Starting a NWPI Trace
To initiate a NWPI trace, navigate to Tools > Network-Wide Path Insights on the SD-WAN Manager. From there, you define the trace parameters including the site, VPN, and any traffic filters you want to apply.
NWPI Insight Summary Views
Once a trace is running, NWPI provides several insight summary views that answer the fundamental operational questions:
| Question | Insight View |
|---|---|
| What is happening? | Overview and Event Insight |
| Who is affected? | User and application identification |
| Where is the issue? | Path-level and hop-level localization |
| When did it occur? | Timeline correlation and trend data |
| Why is it happening? | Root cause analysis with hyperlinked drill-downs |
Each insight view includes hyperlinks that help users quickly spot impacted flows in one click and drill down to a deeper understanding of the root cause.
App Performance Insight
The App Performance Insight readout provides application-centric topology and paths that are discovered by actual traffic of interest. For example, in a typical enterprise deployment, NWPI might reveal:
- Microsoft 365 traffic taking a local breakout from the branch directly to the SaaS cloud via internet (DIA -- Direct Internet Access)
- Amazon traffic being backhauled from a branch to a hub site via MPLS, then breaking out to the SaaS cloud via internet
- Real-time voice traffic flowing between branches through a hub site over MPLS
- Enterprise applications being load-balanced from a branch to multiple hub sites via both MPLS and internet, then forwarded toward the campus or data center via LAN
When performance issues are detected, the readout identifies the specific hop causing degradation. For instance, it might report "Poor performance on the hop from Hub1 to SaaS via internet -- high server network delay, score 3."
Pro Tip: NWPI does not just show you the path -- it shows you what happened to the traffic at each hop. If a firewall policy is dropping packets, NWPI will reveal the firewall drop along with the specific class-map responsible. This eliminates hours of manual troubleshooting.
NWPI Troubleshooting: A Real-World AI SD-WAN Scenario
To illustrate the power of NWPI, consider a real-world troubleshooting scenario. A user named Jack reports that he cannot access an application. Here is how NWPI enables rapid resolution:
- Identify the symptom: The NWPI Event Insight shows packet loss for Jack's traffic
- Locate the problem: NWPI pinpoints that the packet loss is occurring on a specific SD-WAN node -- Jack's traffic is being dropped at the branch router
- Determine the cause: Drilling into the flow-level insight reveals that Jack is accessing a cloud application and experiencing a local drop at the branch
- View policy and configuration: NWPI exposes the exact policy and configuration applied to the user's traffic, showing a firewall drop caused by a specific class-map rule
Without NWPI, this troubleshooting process might involve logging into multiple routers, running show commands, analyzing packet captures, and correlating timestamps across devices. With NWPI, the entire root-cause analysis happens in a single pane of glass within minutes.
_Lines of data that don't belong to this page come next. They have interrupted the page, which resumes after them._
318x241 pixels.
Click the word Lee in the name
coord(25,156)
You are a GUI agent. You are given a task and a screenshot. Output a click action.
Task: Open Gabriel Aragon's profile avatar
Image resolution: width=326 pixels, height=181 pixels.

NWPI Release Timeline and Feature Evolution
NWPI has evolved significantly across releases, with each version adding new capabilities:
| Release | Key Features |
|---|---|
| 17.4 / 20.4 | On-demand trace with basic filters; flow-level insight (path, DSCP, loss, delay, jitter); flow journey inside SD-WAN edge (data policy, queueing) |
| 17.6 / 20.6 | DNS domain discovery; advanced filters (ART, app visibility); app domain insight; flow-level insight advanced view; app trend and flow trend; intelligent readout for critical use cases |
| 17.9 / 20.9 | Insight summary with overview, app performance insight, event insight, QoS insight, flow-level path insight |
| 17.12 / 20.12 | Synthetic traffic for design validation; multiple VPNs trace support |
| 17.13 / 20.13 | NWPI and ISE integration; user ID grouping field; UX 2.0 global topology and NWPI integration; auto-on NWPI tasks for SLA violation and QoS congestion events |
| 17.14 / 20.14 | NWPI and ThousandEyes integration |
| 17.15 / 20.15 | NWPI support in SD-Routing mode |
| 17.16 / 20.16 | Packet capture replay |
The ISE integration (17.13/20.13) is particularly noteworthy because it allows NWPI to correlate network path data with user identity information from ISE, enabling truly user-centric troubleshooting. The ThousandEyes integration (17.14/20.14) extends visibility beyond the SD-WAN fabric to include internet and SaaS provider path segments.
Understanding AI, ML, Deep Learning, and Generative AI for SD-WAN
Before diving into the specific AIOps features, it is important to understand the AI technology stack that powers these capabilities. The hierarchy of AI technologies builds upon itself:
Artificial Intelligence (AI)
AI is a broad discipline that encompasses all aspects of machine learning and deep learning. It represents the overarching goal of creating systems that can perform tasks that would normally require human intelligence.
Machine Learning (ML)
Machine learning is a subset of AI that uses statistical models to learn from data to perform tasks without explicit programming. In the context of SD-WAN, ML models analyze historical telemetry data -- interface statistics, tunnel performance metrics, application response times -- to identify patterns and make predictions.
Deep Learning
Deep learning is a further subset that utilizes neural networks to model and interpret complex patterns in large datasets. The bandwidth forecasting capability in Catalyst SD-WAN, for example, uses neural networks as part of its forecasting model ensemble.
Generative AI
Generative AI represents the newest frontier -- AI that generates content. In the SD-WAN context, this means AI assistants that can answer questions in natural language, generate troubleshooting analysis, and provide remediation suggestions based on network data.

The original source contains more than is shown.